# MATERIAL SUPPLIED
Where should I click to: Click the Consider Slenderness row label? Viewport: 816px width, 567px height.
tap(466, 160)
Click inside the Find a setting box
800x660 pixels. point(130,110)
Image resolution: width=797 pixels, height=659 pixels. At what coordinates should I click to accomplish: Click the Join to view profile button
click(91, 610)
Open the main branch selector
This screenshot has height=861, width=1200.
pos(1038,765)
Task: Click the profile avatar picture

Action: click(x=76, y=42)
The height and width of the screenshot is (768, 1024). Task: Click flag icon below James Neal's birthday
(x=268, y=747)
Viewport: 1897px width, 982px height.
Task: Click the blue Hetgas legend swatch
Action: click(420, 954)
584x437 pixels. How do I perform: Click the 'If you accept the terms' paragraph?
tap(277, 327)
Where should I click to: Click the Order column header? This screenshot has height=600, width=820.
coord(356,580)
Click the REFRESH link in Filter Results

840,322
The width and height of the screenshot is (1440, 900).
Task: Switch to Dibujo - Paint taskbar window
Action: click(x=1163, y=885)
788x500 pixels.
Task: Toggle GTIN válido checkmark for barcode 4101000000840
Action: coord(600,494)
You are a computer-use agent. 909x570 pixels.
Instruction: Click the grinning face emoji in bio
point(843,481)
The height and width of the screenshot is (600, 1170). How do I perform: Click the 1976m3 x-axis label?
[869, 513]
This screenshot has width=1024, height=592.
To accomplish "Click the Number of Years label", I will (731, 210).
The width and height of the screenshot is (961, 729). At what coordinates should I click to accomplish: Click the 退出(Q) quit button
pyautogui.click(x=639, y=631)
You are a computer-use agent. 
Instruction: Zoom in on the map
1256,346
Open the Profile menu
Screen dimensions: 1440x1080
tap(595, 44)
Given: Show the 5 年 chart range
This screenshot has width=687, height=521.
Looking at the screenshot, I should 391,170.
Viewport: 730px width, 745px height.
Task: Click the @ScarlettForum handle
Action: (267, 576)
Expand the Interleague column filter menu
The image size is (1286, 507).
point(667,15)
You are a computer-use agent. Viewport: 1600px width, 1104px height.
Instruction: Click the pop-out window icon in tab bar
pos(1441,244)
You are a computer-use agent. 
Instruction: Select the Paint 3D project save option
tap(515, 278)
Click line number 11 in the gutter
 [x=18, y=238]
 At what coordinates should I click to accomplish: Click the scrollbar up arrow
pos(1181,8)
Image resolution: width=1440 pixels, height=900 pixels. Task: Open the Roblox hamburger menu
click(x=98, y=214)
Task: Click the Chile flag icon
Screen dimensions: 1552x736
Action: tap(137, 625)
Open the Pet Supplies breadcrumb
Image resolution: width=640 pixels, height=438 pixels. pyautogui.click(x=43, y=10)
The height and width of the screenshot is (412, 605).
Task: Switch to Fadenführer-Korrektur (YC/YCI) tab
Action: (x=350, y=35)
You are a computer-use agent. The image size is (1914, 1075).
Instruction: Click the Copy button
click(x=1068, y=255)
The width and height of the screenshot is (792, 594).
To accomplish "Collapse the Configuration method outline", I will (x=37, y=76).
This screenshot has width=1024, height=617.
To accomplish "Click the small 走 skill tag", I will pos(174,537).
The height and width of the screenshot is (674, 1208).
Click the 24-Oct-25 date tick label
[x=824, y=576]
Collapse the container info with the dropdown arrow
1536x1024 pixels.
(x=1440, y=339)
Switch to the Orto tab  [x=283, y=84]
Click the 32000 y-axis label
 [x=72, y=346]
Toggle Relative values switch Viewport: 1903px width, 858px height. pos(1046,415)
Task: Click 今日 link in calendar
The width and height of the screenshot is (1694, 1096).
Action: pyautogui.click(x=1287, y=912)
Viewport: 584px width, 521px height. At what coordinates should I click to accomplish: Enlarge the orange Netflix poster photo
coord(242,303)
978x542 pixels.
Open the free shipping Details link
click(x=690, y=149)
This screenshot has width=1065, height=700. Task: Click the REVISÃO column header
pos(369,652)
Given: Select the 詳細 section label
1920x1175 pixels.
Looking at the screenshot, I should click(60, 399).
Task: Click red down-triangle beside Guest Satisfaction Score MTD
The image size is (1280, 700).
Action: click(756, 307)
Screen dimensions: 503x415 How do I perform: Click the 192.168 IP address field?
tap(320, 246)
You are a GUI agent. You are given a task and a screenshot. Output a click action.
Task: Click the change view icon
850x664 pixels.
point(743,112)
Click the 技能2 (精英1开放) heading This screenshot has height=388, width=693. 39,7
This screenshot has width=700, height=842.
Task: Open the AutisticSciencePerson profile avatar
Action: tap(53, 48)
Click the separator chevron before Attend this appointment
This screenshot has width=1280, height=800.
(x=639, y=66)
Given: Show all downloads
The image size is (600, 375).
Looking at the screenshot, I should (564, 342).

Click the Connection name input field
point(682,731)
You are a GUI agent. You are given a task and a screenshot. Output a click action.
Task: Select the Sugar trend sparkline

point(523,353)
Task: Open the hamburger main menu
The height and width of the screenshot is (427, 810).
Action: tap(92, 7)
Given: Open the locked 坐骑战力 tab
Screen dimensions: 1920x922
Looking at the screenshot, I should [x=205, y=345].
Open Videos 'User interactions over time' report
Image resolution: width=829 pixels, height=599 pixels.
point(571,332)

# TO DO
Your answer should consist of each line of the data above in which the word "Show" occurs.

# RESPONSE
Given: Show the 5 年 chart range
Given: Show all downloads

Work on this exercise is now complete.